ESOPs are not only growing in numbers but also expanding in terms of the size. If you are now more curious to learn about the major Indian companies that have been promising decent employee stock options for the empoyees, then let's have a quick rundown along the best ESOP buybacks that the Indian companies has seen in 2021.
Well, Flipkart leads the Indian companies with the biggest ESOP buyback amount of $125 mn. The Walmart-led company has been succeeded by:
- Browserstack - $50 mn
- Swiggy - $40 mn
- UpGrad - $29.5 mn
- Zerodha - $27 mn
- Udaan - $23 mn
- Sharechat - $19 mn
- Phonepe - $18 mn
- CRED - $19.3 mn
- Spinny - $12 mn
- HealthifyMe - $12 mn
- Unacademy - $10.5 mn
- Chalo - $10 mn
- Khatabook - $10 mn
- Razorpay - $10 mn
- Zetwerk - $8.3 mn
- Urban Company - $7.3 mn
- Simplilearn - $6.4 mn
- Meesho - $5.5 mn
As you can see, ESOPs can be a perfect tool for businesses that are looking to attract the best talents, and for those who want their business to grow and succeed. For your convenience, this article summarizes information for you to know when you should consider ESOP for your business and more importantly, to convince people about the growth potential of your company.
What is an employee share scheme?
An Employee Share Option Plan is when a company offers its employees the option to buy a specific number of shares in the company, at a specified price that is typically lower than the market price, within a particular date.
What are the pros of offering employee stock options?
- ESOP acts as a tool of motivation for the employees that once they own a stock they feel responsible for the performance of the company, as it determines the value of the stocks of the company.

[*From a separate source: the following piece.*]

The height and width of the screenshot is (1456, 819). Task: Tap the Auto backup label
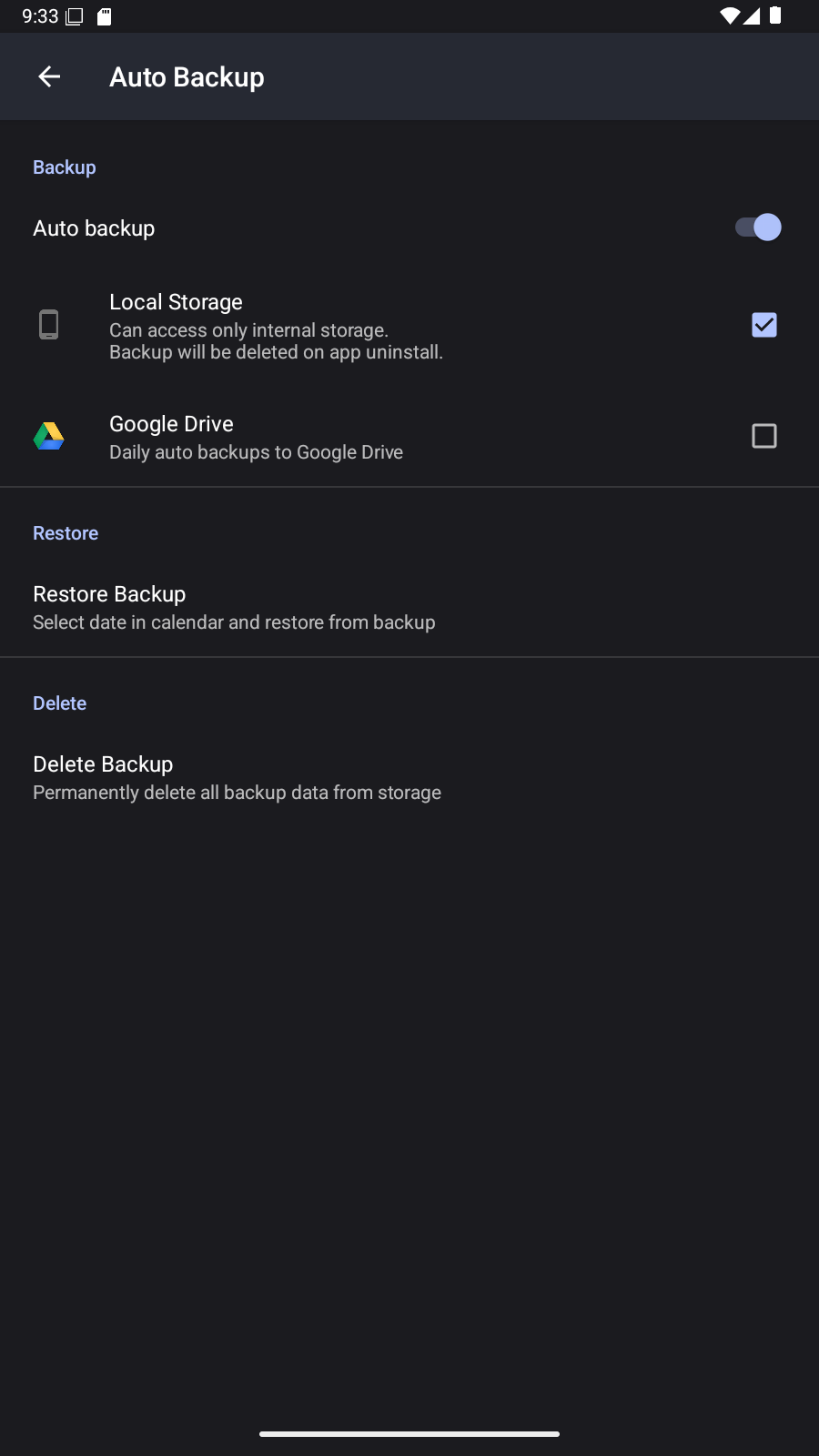[94, 228]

- It helps the employer to retain the company and assure a good level of performance in the work.
How do I avoid tax on ESOP?
To avoid paying taxes and potential penalties consider a rollover for your ESOP distribution. The rollover process takes place when tax-deferred funds from your ESOP are transferred to another tax deferred account such as an IRA or 401(k).
How ESOP is taxed?
The shares is short-term when held for less than 3 years and long-term when sold after 3 years. The period of holding begins from the exercise date up to the date of sale.
What is the full form of ESOP?
The full form of ESOP is an employee share 0ption plan.